Notes to the Combined Financial Statements (Unaudited)

 

NOTE 1: ORGANIZATION

 

Operations

 

The combined financial statements include the accounts of Tennessee Steel Haulers, Inc. and its subsidiary (TSH International Services, Inc.); and Alabama Carriers, Inc., and Fleet Movers, Inc. The “Company”, refers to, collectively, Tennessee Steel Haulers, Inc. and the related companies noted above.   The Company is an international flatbed carrier, based in the Southeast United States, which provides shipment of freight to customers located throughout North America.

 

TSH International Services, Inc. is 99% owned by Tennessee Steel Haulers, Inc.

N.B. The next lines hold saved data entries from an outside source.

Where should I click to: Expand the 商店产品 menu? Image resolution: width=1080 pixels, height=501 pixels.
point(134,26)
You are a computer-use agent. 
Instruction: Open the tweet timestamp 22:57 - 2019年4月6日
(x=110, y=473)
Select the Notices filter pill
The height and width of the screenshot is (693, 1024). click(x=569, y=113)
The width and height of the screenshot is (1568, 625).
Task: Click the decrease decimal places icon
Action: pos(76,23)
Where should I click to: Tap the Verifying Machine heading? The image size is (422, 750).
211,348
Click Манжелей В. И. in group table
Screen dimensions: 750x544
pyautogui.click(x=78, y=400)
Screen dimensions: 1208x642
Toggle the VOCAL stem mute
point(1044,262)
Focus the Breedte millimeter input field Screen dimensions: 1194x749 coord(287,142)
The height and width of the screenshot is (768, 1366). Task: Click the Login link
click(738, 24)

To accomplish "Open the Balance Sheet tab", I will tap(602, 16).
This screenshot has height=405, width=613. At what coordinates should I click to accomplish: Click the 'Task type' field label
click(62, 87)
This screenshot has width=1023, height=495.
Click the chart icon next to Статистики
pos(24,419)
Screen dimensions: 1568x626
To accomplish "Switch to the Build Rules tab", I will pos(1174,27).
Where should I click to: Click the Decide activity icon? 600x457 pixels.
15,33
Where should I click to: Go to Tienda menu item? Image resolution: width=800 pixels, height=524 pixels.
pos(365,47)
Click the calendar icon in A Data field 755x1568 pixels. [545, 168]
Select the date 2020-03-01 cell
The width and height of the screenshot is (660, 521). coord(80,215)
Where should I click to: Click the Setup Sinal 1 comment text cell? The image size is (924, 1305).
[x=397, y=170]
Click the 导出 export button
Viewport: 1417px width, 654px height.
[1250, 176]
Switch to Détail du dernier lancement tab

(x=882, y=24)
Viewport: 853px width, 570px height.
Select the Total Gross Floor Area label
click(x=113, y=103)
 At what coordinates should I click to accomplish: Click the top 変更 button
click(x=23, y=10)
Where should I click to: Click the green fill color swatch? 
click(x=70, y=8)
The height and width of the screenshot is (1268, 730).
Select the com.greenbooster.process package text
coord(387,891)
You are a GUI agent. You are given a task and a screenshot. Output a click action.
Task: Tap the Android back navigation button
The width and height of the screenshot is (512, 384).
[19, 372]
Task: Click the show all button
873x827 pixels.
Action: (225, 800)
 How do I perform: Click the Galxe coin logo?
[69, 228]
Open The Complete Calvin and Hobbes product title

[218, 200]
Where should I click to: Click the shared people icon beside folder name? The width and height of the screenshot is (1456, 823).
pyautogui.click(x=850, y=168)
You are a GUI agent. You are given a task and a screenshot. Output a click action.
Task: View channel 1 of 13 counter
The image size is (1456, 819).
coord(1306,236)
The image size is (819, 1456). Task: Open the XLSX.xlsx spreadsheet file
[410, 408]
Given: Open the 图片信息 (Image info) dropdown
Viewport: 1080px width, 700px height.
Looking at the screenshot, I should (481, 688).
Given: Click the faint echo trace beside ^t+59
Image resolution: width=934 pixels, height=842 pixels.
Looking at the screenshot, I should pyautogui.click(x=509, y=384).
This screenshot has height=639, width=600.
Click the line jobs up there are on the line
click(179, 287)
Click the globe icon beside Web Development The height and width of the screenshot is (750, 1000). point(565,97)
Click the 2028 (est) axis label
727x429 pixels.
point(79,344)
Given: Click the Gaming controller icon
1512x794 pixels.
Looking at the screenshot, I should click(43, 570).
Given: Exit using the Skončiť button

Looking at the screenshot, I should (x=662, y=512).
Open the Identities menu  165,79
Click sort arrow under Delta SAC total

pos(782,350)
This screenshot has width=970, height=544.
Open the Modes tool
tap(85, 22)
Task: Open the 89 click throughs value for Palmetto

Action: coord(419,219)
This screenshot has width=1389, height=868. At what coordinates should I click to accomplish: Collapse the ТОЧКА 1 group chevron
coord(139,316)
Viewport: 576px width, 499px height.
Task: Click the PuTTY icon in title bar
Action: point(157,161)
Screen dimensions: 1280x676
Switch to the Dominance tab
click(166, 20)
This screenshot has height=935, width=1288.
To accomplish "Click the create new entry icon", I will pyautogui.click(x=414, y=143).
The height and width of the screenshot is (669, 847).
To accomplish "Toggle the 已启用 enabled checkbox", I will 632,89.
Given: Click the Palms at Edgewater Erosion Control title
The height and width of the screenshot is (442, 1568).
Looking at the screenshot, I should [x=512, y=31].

The principal business of TSH International Services, Inc. is to provide administrative services for freight sold to customers throughout Mexico.

 

Basis of Presentation

 

The Company’s combined financial statements have been prepared in conformity with accounting principles generally accepted in the United States of America (U.S. GAAP). Tennessee Steel Haulers, Inc., TSH International Services, Inc., Alabama Carriers, Inc. and Fleet Movers, Inc. are under common management and all material transactions and accounts between them have been eliminated.

 

NOTE 2: SUMMARY OF SIGNIFICANT ACCOUNTING POLICIES

 

The Company’s summary of significant accounting policies is presented to assist in understanding the Company’s combined financial statements. The combined financial statements and notes are representations of the Company’s management, who is responsible for their integrity and objectivity. These accounting policies conform to U.S. GAAP and have been consistently applied in the preparation of the combined financial statements.

 

Cash and Cash Equivalents

 

The Company considers all highly-liquid investments with original maturities of three months or less to be cash equivalents. The Company generally maintains cash and cash equivalents on deposit at banks in excess of federally insured amounts. The Company has not experienced any losses in such accounts and management believes the Company is not exposed to any significant credit risk related to cash and cash equivalents.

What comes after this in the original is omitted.